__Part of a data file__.
◆ ◆ ◆

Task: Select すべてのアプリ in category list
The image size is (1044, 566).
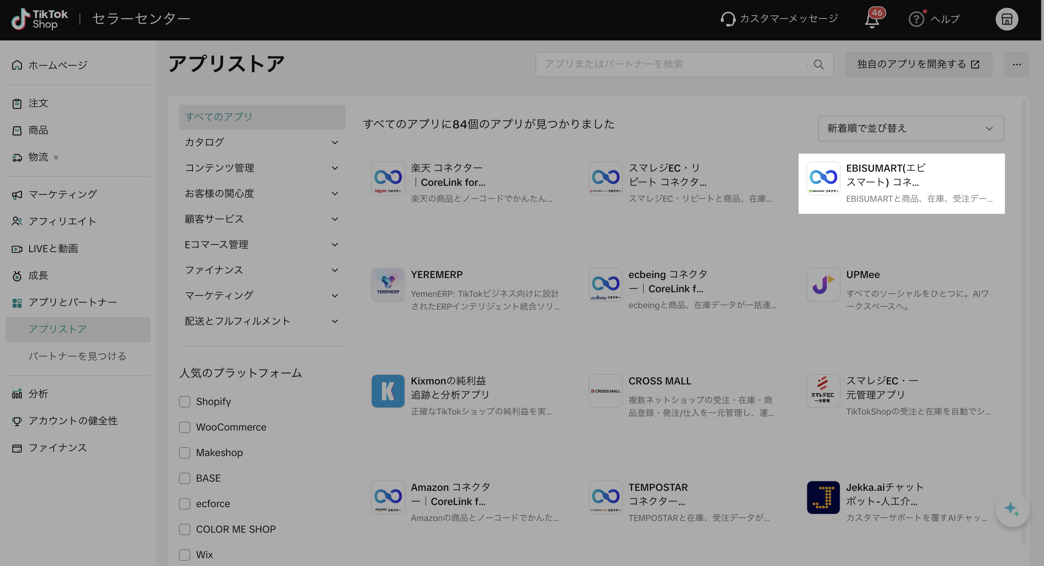Action: coord(261,117)
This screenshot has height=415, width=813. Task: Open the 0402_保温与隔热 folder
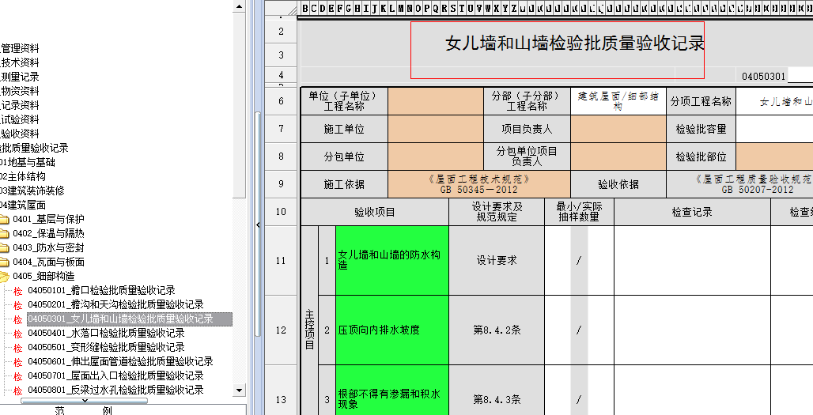coord(47,233)
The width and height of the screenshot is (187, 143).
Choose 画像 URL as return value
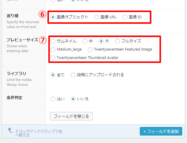click(97, 17)
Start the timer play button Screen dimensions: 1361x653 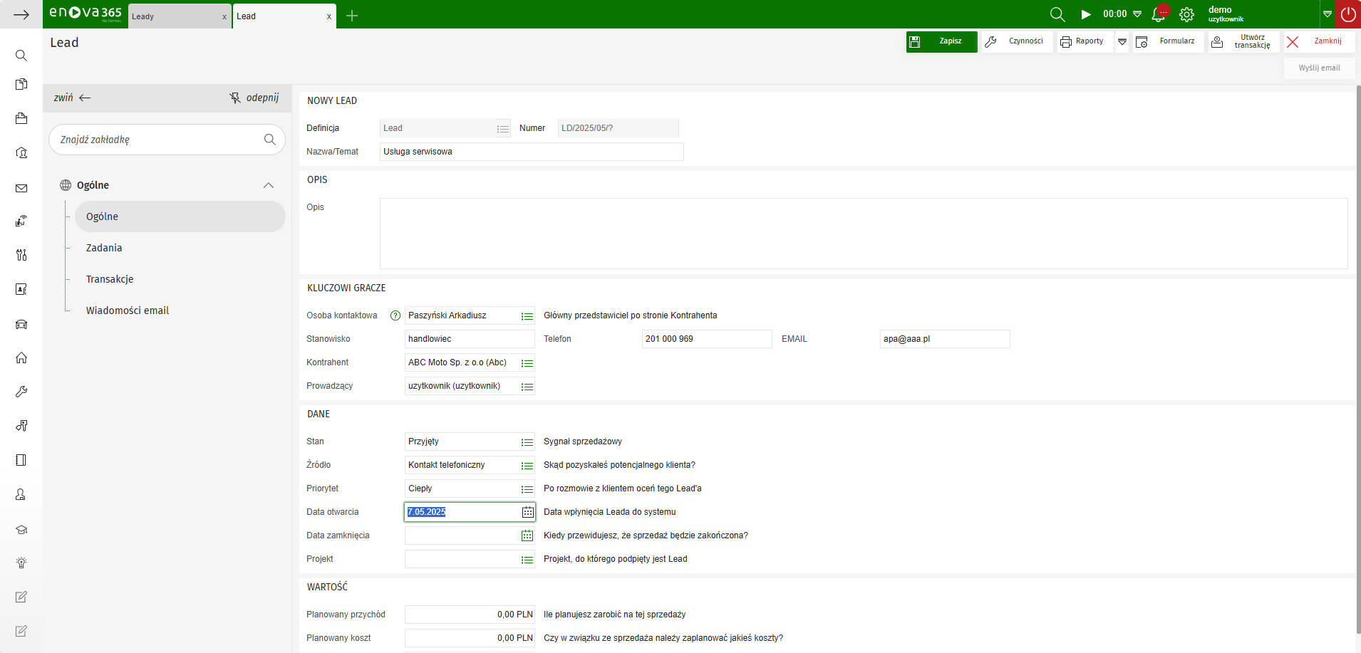click(1086, 15)
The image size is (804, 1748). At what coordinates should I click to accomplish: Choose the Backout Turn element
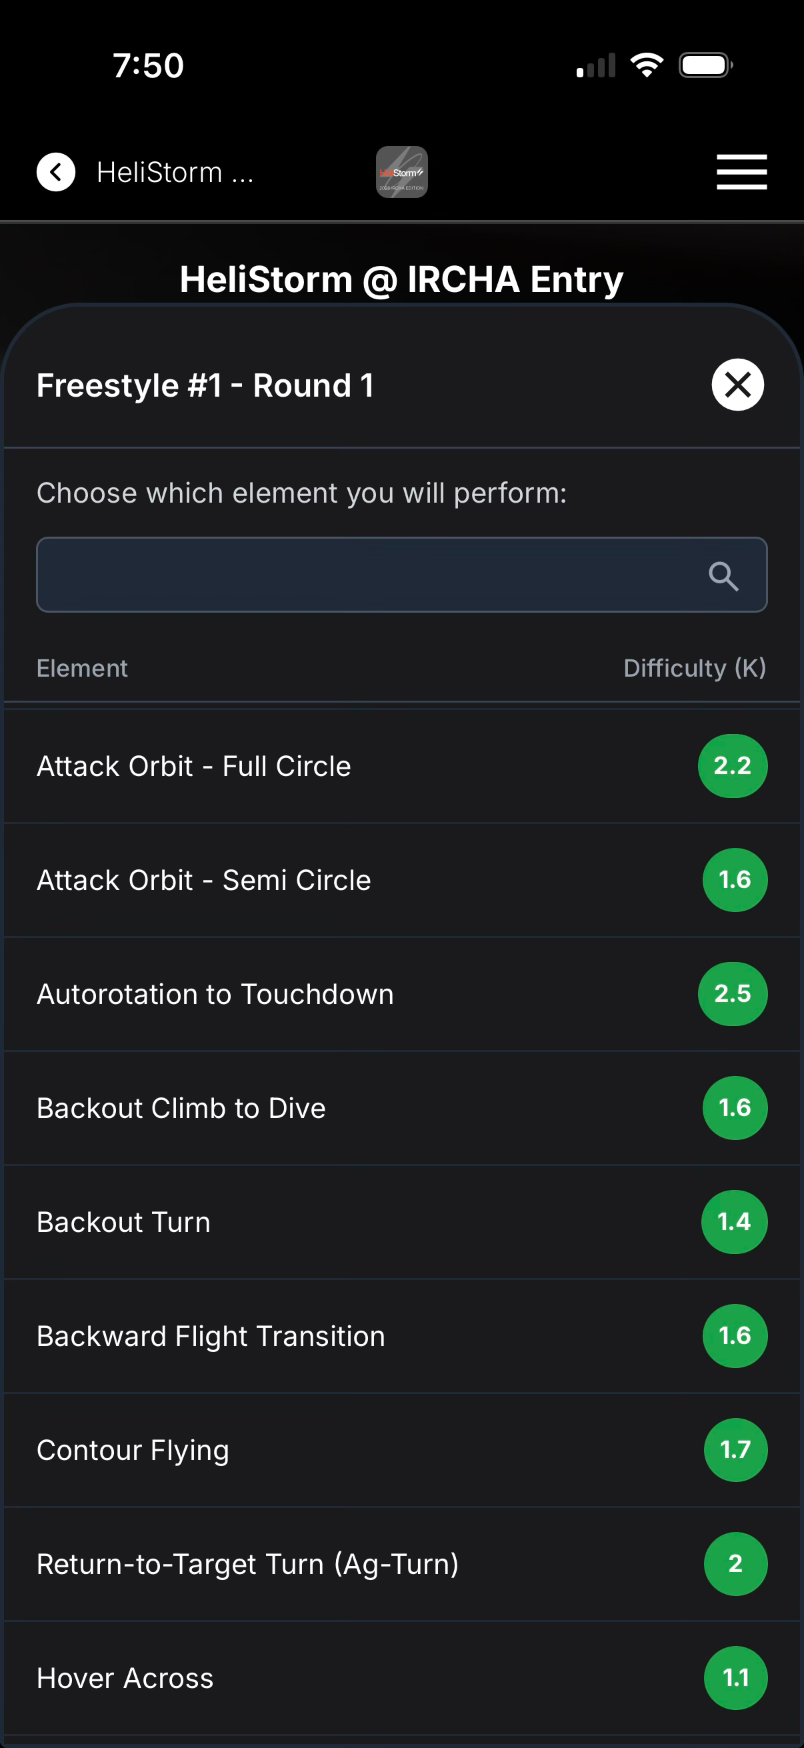click(x=402, y=1222)
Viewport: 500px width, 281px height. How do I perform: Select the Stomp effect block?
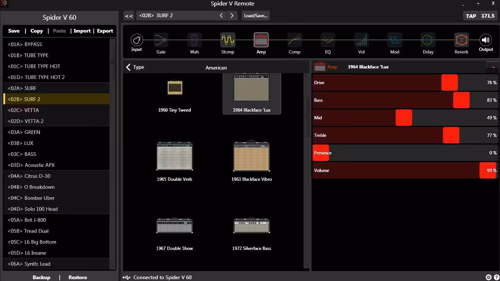[x=228, y=40]
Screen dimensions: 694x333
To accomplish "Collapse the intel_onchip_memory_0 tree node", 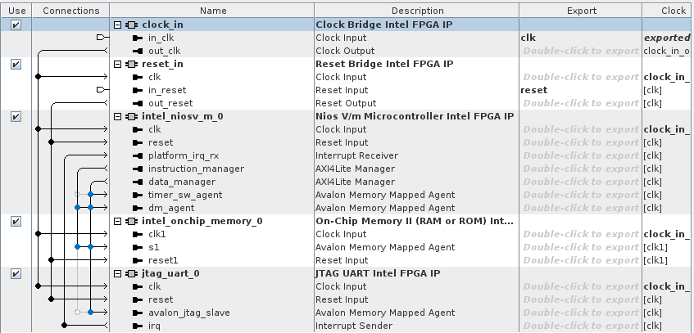I will pos(120,221).
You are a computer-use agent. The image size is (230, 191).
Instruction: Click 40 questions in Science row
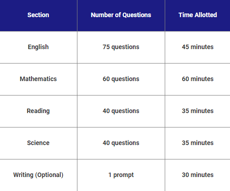pyautogui.click(x=121, y=143)
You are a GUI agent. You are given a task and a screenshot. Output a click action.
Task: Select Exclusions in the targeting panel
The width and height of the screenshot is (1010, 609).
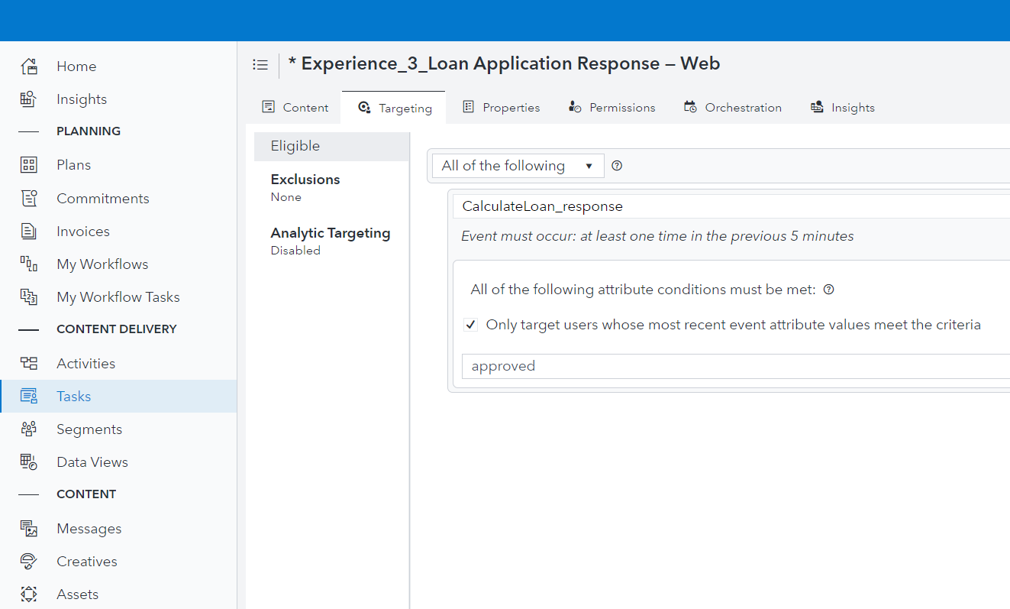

◆ ◆ ◆

Reproduce word for word the items from the line containing "You are a computer-use" through the end of the records, both ends included, leaving out the pictures.

You are a computer-use agent. The image size is (230, 191).
Instruction: Click 40 questions in Science row
pyautogui.click(x=121, y=143)
You are a GUI agent. You are given a task and a screenshot. Output a click action.
Task: Select Exclusions in the targeting panel
The width and height of the screenshot is (1010, 609).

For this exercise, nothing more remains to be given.